The worker in the tape from the second facility no longer works for Planned Parenthood. She left of her own accord months before Planned Parenthood knew about the recordings.
Procedures have changed since the video was recorded last July. The changes were put into place before Live Action started posting their videos. Now, clinicians are trained in how to talk to all patients.
Also, young women or girls who appear to possibly be victims of a crime are told upfront that Planned Parenthood has a legal obligation to share any suspicions to law-enforcement authorities.

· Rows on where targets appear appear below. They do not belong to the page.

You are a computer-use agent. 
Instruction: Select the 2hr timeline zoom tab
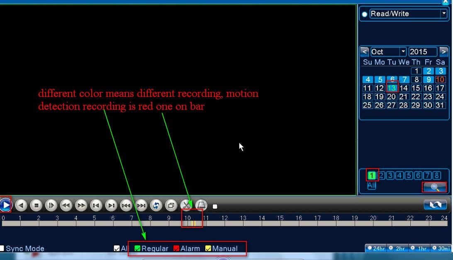(397, 248)
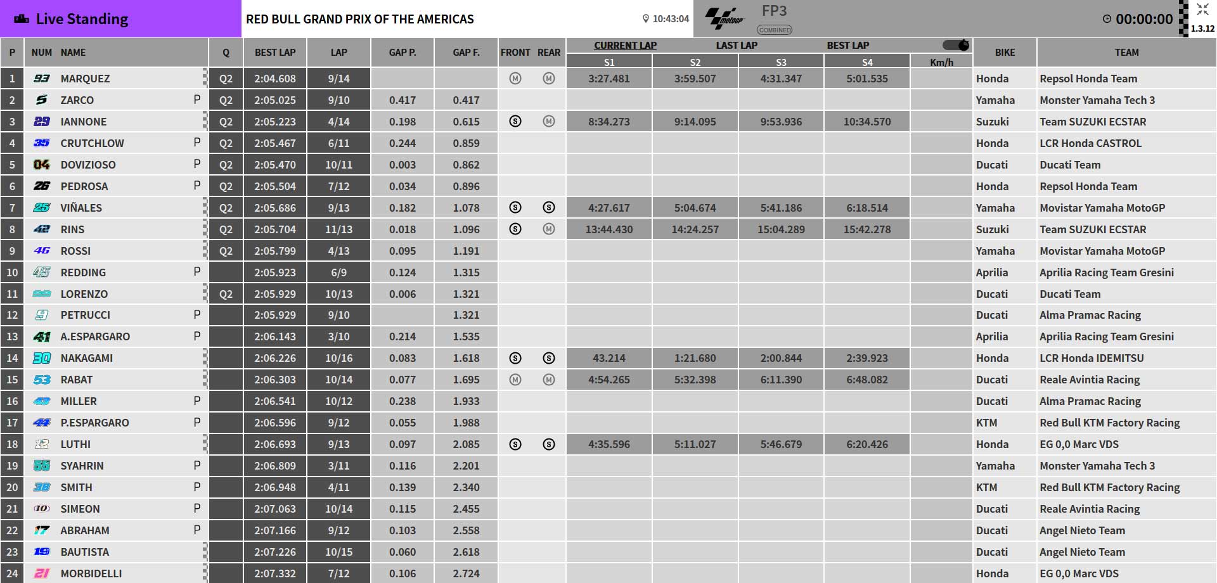This screenshot has width=1217, height=583.
Task: Click the MotoGP logo in header
Action: (x=724, y=18)
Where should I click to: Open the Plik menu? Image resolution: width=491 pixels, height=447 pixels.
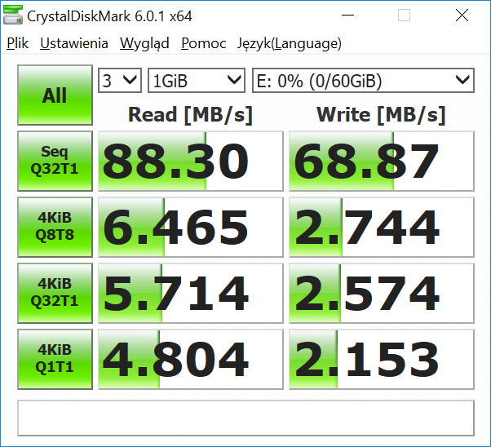pos(17,43)
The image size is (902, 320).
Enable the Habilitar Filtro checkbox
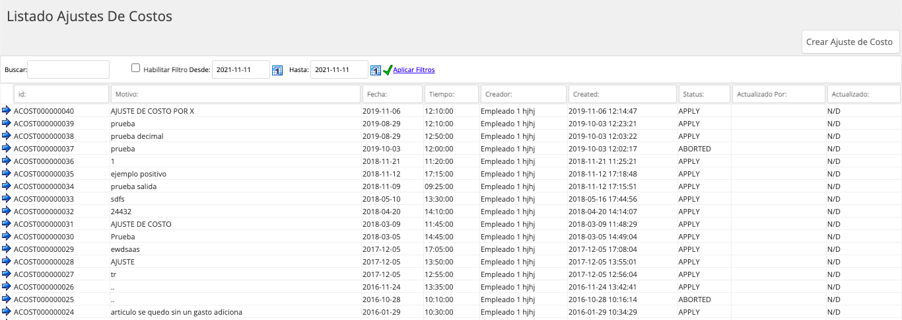click(x=136, y=68)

These clinicians are also responsible for the reporting of any suspicions. Previously, that was likely to be a counselor’s role.
Cerf said that, from Feb. 1 to March 20, Planned Parenthood Arizona reported 24 cases of suspicions of abuse. Those reports came from the organization’s 20 facilities in the state.
Planned Parenthood Arizona is not under investigation by the Arizona attorney general or Maricopa or Pima counties’ attorneys.
Rose is disappointed that there are no criminal investigations under way by any law-enforcement agencies.
“They better figure it out fast,” Rose said. “Because young girls are going into these clinics all the time.”
Cerf said suggestions that her organization does not care about young women is absurd:
“Our entire mission it to protect women. It’s everything we are about.”